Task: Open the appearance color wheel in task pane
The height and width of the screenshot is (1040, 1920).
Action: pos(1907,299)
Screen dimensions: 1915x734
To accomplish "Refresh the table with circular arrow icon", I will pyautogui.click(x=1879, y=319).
...
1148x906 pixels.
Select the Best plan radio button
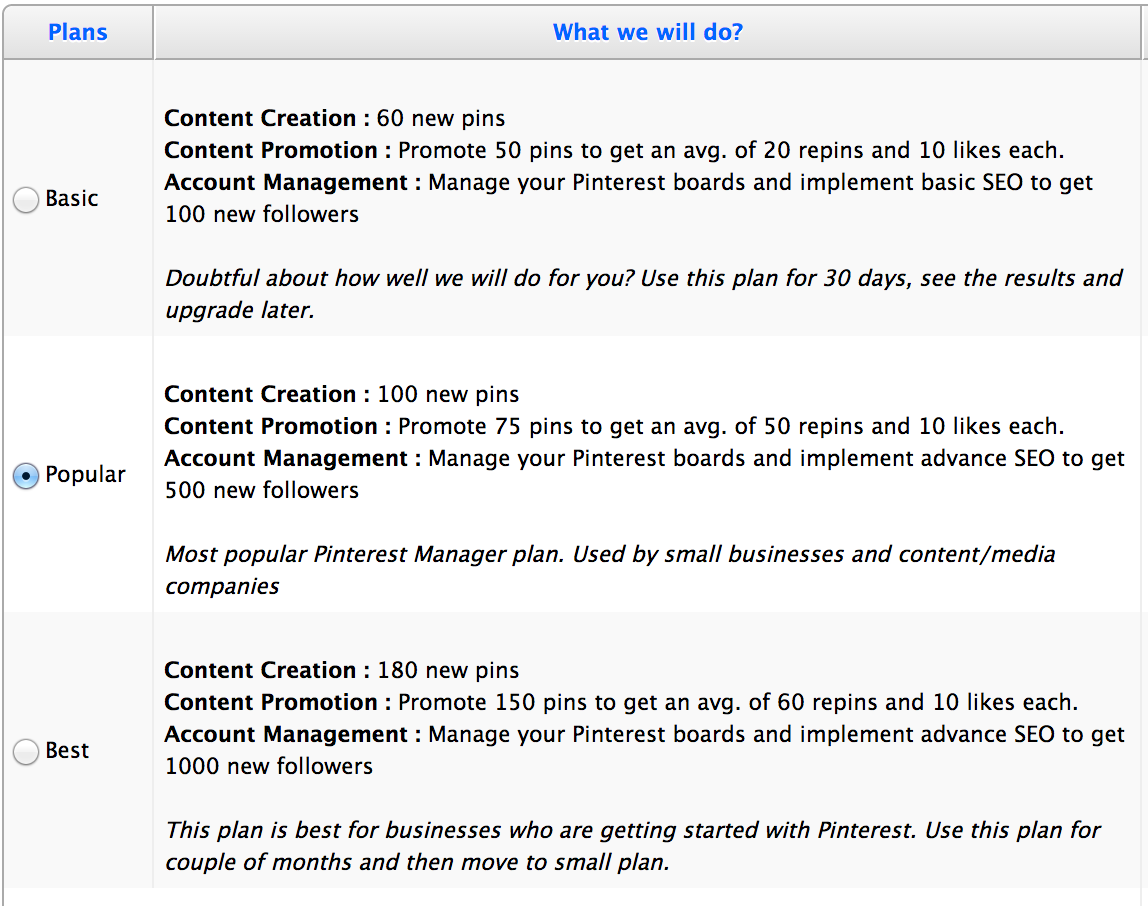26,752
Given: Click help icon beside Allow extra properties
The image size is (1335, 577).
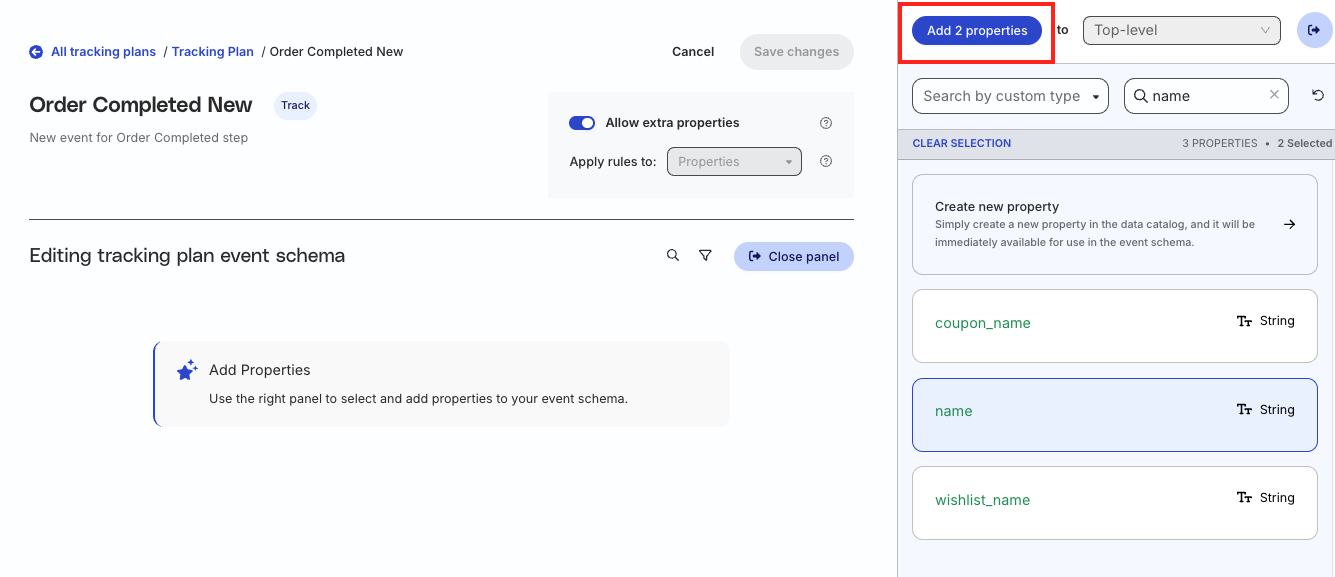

→ **ABOUT THIS TASK**:
Within the material above, find the part that opens with the line containing "1148x906 pixels." and closes with the line containing "The image size is (1335, 577).", and reproduce it exactly without the pictures.

→ **RESPONSE TO THE EXERCISE**:
1148x906 pixels.
Select the Best plan radio button
26,752
Given: Click help icon beside Allow extra properties
The image size is (1335, 577).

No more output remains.